Stash will even give you $5 just for signing up which you can begin to use to get some free stock.
Stash doesn’t just offer personal or retirement accounts; they offer both types!
In addition, they offer custodial accounts if you want to build wealth to pass on to your children.
In terms of retirement accounts, they offer both traditional and Roth IRAs.
Every type of account is relatively easy to open, and they all have the same low account minimums we just discussed.
It’s rewarding to see your portfolio grow and watch your assets increase in value as you continue to auto-Stash every month.
To make the experience even more rewarding, Stash included investing challenges as part of its Coach feature. You can complete these challenges to earn in-app points and advance through Stash’s ranks.
Most of the challenge categories have multiple levels of challenges, so the incentives keep coming.
There are several challenge categories:
- Weekly Challenges – These usually involve consuming educational materials like articles or podcasts. Weekly challenges are meant to get you immersed in investing content for a better learning experience.
- Investing Basics – The easiest to earn. Join stash, make your first deposit, and link your bank are the only challenges here. Level 1 is the only level.

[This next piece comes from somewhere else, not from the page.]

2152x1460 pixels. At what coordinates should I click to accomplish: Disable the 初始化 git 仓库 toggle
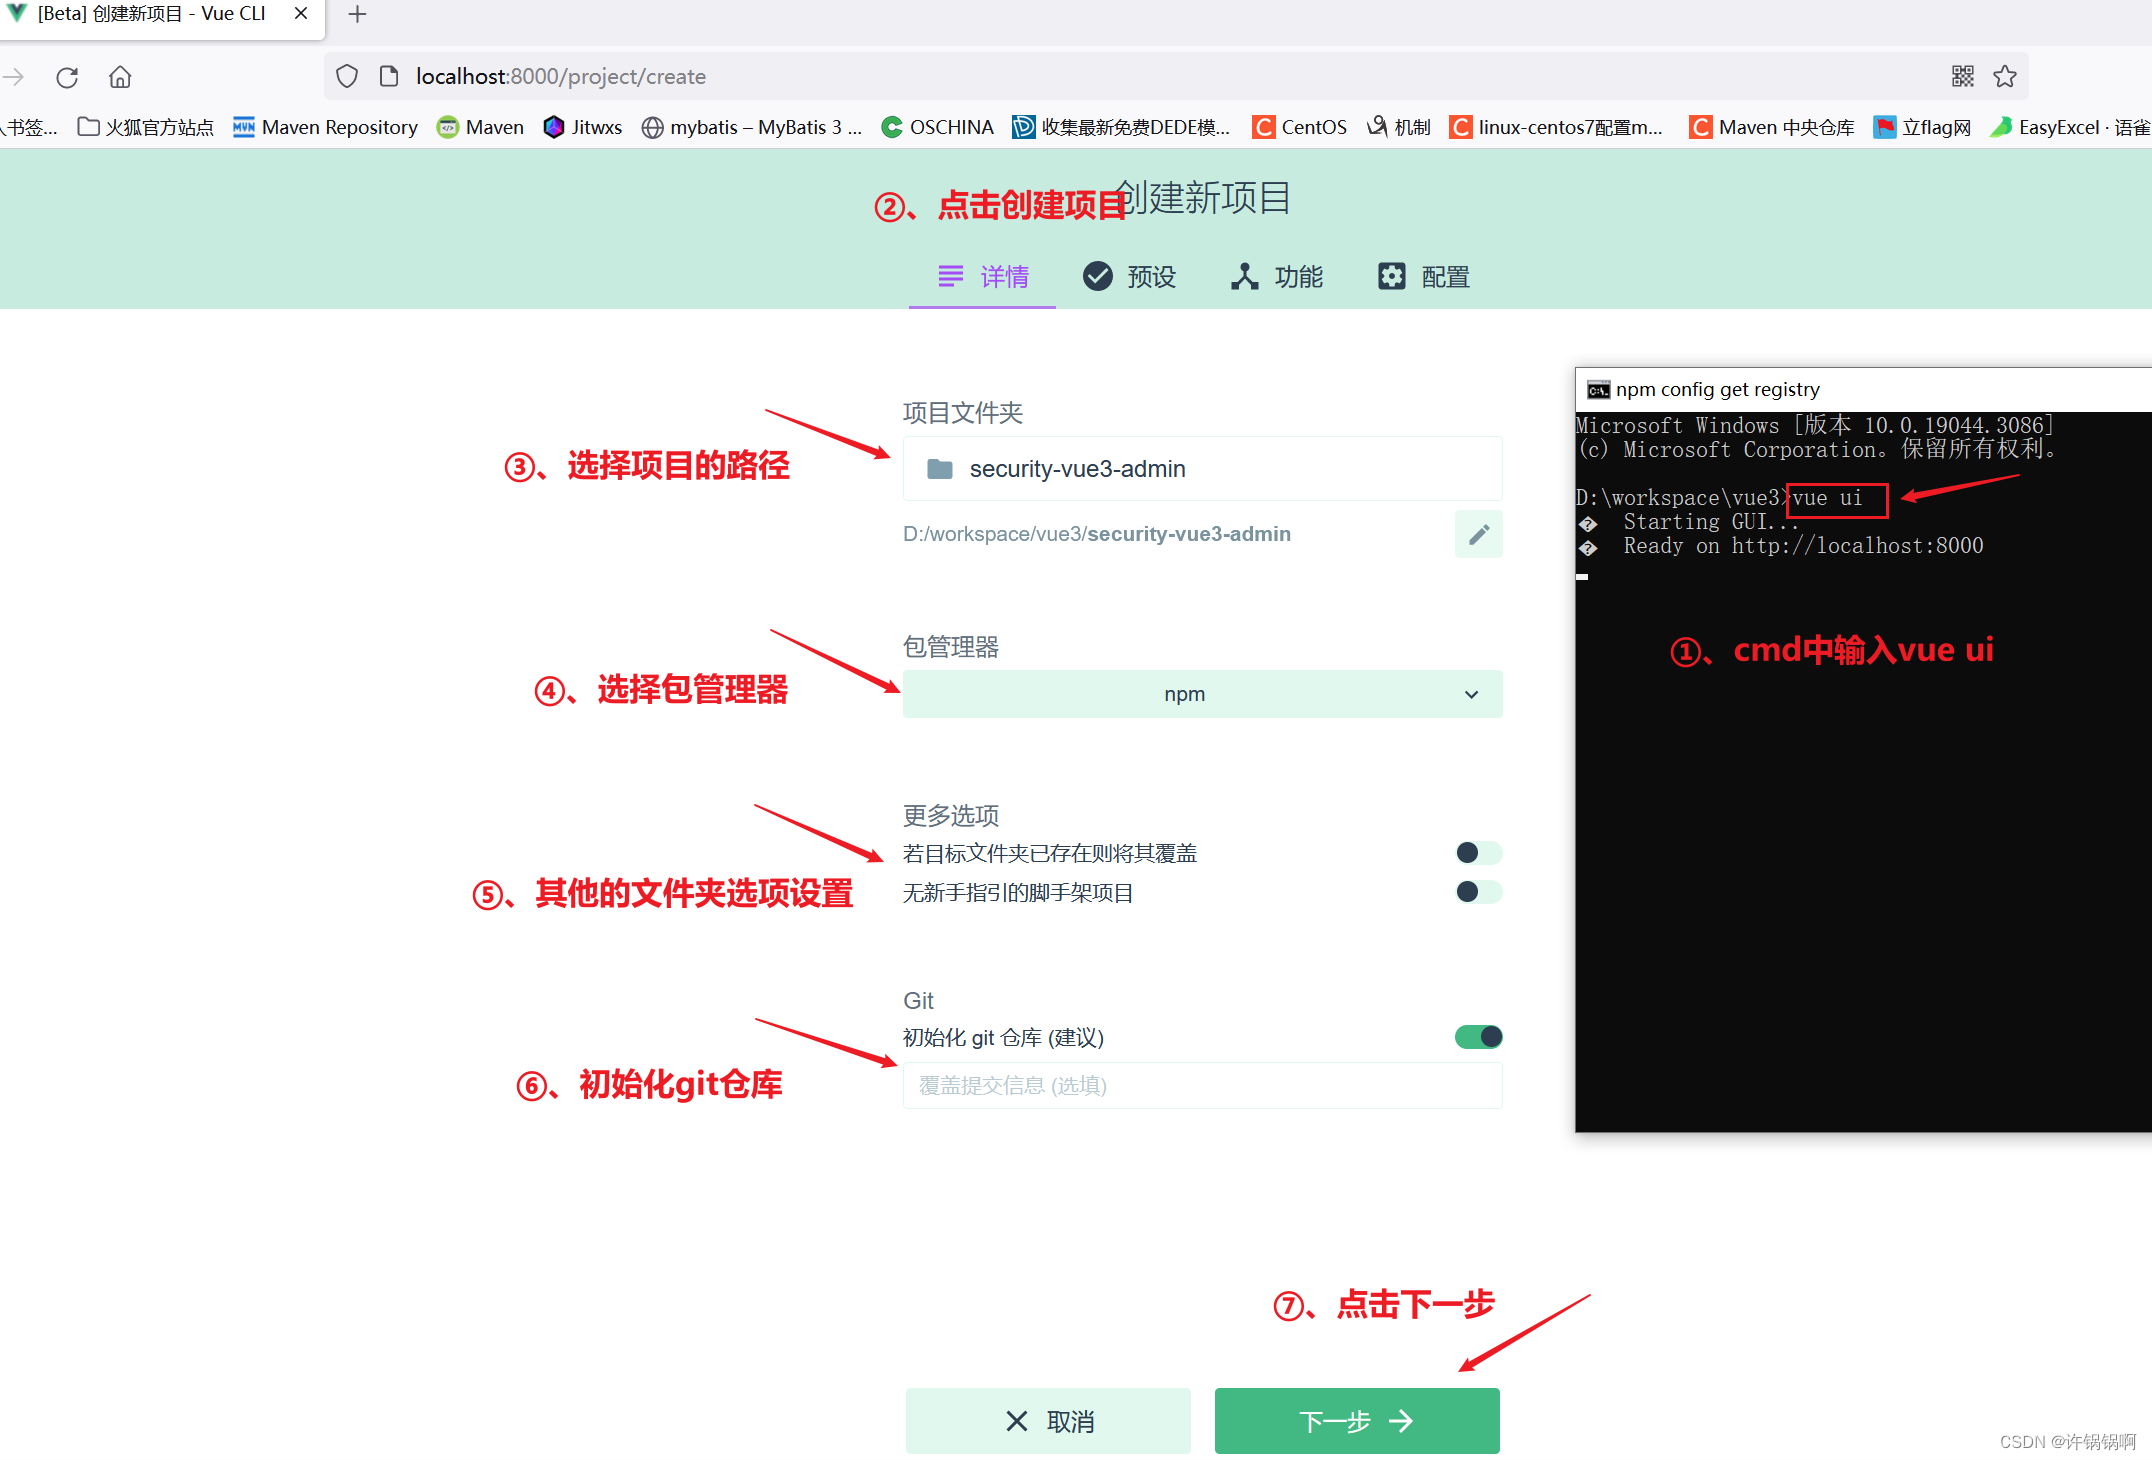[1478, 1037]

- Investing Foundations – You can complete these challenges by making investments and setting up investment schedules.
- Investing Habits – You’re rewarded for maintaining your investment schedule, since consistent investing is the key to wealth-building.
- Retirement Basics – Contains challenges centered around investing for retirement and Stash’s retirement account.
You sadly can’t trade in the points for stock or cash, but they serve as a decent incentive to build and diversify your portfolio.
Fees On Small Balances
Stash has some steep investment fees.
On traditional, personal investment accounts, Stash charges $1 for balances under $5,000. Their retirement accounts charge $2 per month for the same balance.
After $5,000, both accounts switch to 0.25% of total assets per year.
Now, $1 or $2 a month isn’t much at all.
But typical investment fees are much lower than that in terms of percentage.
The best rate you’ll get is the 0.25% after $5,000, but since Stash targets new investors, most won’t have $5,000 in their portfolio for a long time.
Even then, 0.25% isn’t that low for an investment fee.
No Automatic Rebalancing
Automatic rebalancing is a useful feature that ensures each of your portfolio’s holdings don’t get out of whack and mess up your portfolio’s balance since changes in the prices of your holdings can change their weights in your portfolio.
Apps that have this feature rebalance by buying and selling fractional shares to bring your portfolio’s holdings back to their respective target weights.
A robo-advisor called M1 Finance does this quite well.
Although Stash offers automatic investing in the form of auto-Stash, it sadly does not rebalance your portfolio at all.
The best it does is let you set an auto-Stash for each holding in your portfolio, so you can at least prioritize your investments based on their importance to you.
No Tax-Optimization Features
Stash unfortunately lacks in the tax-optimization features department, although that’s to be expected given their target market of beginner investors.
While everyone wants to maximize their tax savings, new investors just don’t prioritize it and so Stash didn’t assume it would be worth to include.
They probably thought that it would add unnecessary complexity to a beginner-focused app.
Overall, Stash is best for new investors who just want to learn the basics and learn at their own pace.
They make investing a little more engaging by renaming investment funds from their “boring” real names to something more understandable for beginners.
On top of that, they put a heavy emphasis on learning so you can grasp what investing’s all about.
If you’re a veteran investor with lots of money to throw around, then Stash is definitely not for you. Other apps and robo-advisors have plenty more tools to maximize your returns and minimize expenses.
But if you’re just trying to get your feet wet and play investing on “easy” mode, Stash provides the perfect platform.